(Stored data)
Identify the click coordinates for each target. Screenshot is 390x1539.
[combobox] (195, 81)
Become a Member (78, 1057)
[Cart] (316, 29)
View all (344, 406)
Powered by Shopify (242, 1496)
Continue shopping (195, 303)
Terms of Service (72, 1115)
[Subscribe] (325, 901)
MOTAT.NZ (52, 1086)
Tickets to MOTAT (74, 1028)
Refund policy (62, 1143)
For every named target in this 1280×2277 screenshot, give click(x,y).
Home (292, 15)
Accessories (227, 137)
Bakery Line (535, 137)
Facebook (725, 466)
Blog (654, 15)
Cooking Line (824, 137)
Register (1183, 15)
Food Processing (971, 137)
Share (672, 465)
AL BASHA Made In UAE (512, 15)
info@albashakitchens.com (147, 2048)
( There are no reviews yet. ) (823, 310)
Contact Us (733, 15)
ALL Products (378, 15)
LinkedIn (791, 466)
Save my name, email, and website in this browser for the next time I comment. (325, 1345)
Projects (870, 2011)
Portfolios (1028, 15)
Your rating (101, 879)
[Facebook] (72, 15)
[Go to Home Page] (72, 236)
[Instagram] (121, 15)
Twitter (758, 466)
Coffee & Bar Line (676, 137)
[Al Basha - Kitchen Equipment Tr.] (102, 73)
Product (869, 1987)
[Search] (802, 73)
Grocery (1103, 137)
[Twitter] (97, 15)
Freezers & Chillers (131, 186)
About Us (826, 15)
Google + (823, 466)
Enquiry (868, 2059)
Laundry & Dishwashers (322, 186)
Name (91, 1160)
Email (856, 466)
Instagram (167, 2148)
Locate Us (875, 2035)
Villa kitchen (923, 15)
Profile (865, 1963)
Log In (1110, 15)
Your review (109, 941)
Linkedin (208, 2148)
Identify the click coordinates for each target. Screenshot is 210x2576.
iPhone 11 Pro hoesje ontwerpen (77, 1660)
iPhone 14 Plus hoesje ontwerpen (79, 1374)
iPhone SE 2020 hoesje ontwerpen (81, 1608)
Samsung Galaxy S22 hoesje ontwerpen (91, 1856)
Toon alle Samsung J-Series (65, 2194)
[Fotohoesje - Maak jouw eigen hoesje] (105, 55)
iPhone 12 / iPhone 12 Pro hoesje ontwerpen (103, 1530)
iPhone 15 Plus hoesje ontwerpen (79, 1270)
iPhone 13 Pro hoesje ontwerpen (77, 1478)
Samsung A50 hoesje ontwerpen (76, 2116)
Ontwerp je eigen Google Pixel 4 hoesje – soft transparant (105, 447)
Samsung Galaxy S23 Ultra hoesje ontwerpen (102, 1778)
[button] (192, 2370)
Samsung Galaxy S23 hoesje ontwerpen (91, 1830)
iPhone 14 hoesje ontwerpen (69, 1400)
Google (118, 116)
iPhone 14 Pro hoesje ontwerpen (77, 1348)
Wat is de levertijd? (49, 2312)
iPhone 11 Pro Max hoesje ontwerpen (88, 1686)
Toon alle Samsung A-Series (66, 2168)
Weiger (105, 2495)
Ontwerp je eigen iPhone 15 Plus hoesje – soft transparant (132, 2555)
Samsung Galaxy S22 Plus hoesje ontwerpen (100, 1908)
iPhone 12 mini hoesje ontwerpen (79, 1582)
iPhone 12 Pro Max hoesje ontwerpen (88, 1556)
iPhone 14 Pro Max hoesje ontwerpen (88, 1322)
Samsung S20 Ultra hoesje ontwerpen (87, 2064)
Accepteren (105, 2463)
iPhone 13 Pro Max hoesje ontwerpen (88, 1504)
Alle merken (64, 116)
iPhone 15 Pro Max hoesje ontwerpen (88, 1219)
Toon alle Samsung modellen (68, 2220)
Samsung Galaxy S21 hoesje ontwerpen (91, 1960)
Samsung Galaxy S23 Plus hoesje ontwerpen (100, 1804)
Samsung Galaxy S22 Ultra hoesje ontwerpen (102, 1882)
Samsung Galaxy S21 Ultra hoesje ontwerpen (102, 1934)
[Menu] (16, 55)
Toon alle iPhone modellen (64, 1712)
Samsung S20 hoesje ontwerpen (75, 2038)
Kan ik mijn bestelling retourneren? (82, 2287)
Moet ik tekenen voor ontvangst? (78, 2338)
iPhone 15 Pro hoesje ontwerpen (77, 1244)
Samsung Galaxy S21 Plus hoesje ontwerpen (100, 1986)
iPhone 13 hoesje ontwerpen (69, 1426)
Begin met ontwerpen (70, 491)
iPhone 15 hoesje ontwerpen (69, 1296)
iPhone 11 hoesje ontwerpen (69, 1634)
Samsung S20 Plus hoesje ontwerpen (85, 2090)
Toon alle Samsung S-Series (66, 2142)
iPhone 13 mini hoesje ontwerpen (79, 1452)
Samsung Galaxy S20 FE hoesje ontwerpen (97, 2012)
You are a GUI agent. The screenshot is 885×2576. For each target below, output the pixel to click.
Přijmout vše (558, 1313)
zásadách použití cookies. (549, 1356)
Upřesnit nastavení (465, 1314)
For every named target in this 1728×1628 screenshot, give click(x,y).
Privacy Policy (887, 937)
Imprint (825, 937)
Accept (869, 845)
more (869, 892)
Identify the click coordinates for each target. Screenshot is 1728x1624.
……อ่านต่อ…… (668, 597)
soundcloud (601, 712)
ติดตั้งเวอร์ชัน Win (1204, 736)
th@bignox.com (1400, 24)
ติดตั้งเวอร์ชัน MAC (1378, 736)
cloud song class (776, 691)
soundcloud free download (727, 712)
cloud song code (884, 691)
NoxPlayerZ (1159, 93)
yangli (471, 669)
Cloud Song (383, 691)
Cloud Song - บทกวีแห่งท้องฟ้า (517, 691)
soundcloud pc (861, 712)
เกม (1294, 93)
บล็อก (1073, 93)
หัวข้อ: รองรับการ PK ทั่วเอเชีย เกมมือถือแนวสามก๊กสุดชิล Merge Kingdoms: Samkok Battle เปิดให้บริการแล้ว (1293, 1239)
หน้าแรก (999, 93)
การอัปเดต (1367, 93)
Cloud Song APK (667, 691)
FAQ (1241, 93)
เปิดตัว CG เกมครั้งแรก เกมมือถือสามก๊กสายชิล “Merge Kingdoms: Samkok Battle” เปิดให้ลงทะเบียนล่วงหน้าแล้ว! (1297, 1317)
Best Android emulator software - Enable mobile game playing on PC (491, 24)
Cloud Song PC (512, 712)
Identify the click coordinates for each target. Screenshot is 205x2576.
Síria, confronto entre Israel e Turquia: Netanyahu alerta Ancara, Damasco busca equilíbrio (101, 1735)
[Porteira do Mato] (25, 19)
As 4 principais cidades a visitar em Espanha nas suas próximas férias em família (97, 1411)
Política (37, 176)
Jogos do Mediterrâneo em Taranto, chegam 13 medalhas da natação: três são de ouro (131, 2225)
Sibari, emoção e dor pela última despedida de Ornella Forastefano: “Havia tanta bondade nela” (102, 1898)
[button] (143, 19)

§ **TASK ITEM**:
Nothing should be returned except the lines from the first line of the data above through the line with "Refund policy (62, 1143)", each one exact.

§ **TASK SOLUTION**:
Identify the click coordinates for each target. Screenshot is 390x1539.
[combobox] (195, 81)
Become a Member (78, 1057)
[Cart] (316, 29)
View all (344, 406)
Powered by Shopify (242, 1496)
Continue shopping (195, 303)
Terms of Service (72, 1115)
[Subscribe] (325, 901)
MOTAT.NZ (52, 1086)
Tickets to MOTAT (74, 1028)
Refund policy (62, 1143)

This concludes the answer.